On December 1, 2023 (the “Effective Date”), DarkPulse, Inc., a Delaware corporation (the “Company” or the “Buyer”), entered into the Sale Agreement (the “Agreement”) with Optilan (UK) Limited (in liquidation) incorporated and registered in England and Wales with company number 02715788 (“Optilan” or the “Seller”), and Colin Hardman, Christopher Allen and Gregory Andrew Palfrey, as joint liquidators of the Seller all of Evelyn Partners LLP (the “Joint Liquidators”).
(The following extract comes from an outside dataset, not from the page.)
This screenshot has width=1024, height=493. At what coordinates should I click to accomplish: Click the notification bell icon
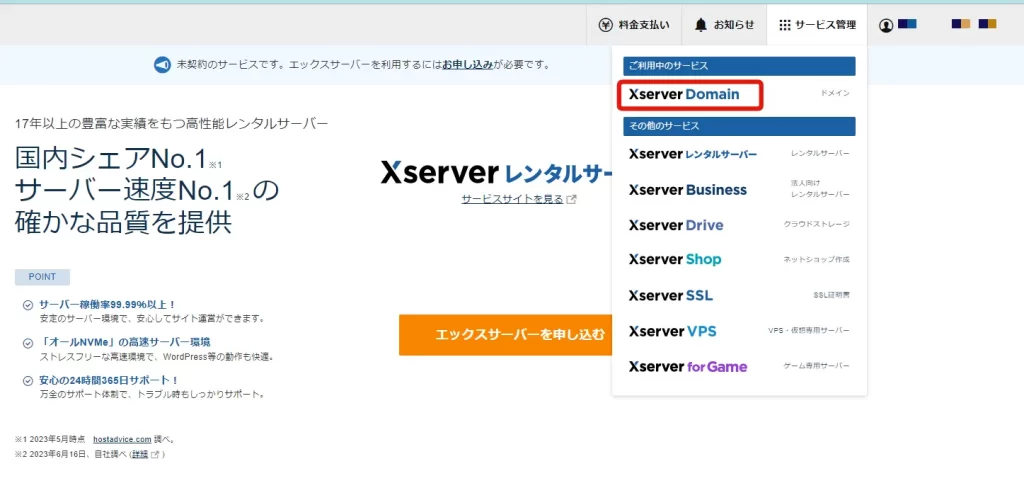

Under the Agreement, the Buyer agreed to purchase from the Seller for $65,000 (the “Purchase Price”) all right, title, and interest in the following: (1) shares in Otilan India PVT (India), (2) shares in Optilan Communications & Security Systems Ltd (Turkey), and (3) the “Applicable Intellectual Property Rights,” as defined in the Agreement. The following are excluded from the purchase: (1) any Excluded Intellectual Property Rights, as defined in the Agreement; (2) any cash in hand or at the bank; (3) any real property owned, leased or used by the Seller; (4) all policies of insurance and assurance and any actual or potential claim under such policies or similar contracts or in damages against any third party; (5) the benefit of any actual or potential claim, or right to make a claim, against any person including the proceeds of any litigation; (6) any other shares or other securities owned by the Seller; (7) any stock-in-trade, work-in-progress or raw materials owned by the Seller; and (8) any plant and machinery, including but not limited to any motor vehicles owned or used by the Seller.

 

After signing the Agreement, the Company and the parties to the Agreement discovered ambiguity in certain language within the Agreement most notably related to (3) “Applicable Intellectual Property Rights” and (1) “Excluded Intellectual Property Rights.” The Company has made a partial payment of $30,000 toward the Purchase Price and is conducting additional due diligence. Once the remaining due diligence is completed, the Company will make the final payment $35,000 and close the acquisitions.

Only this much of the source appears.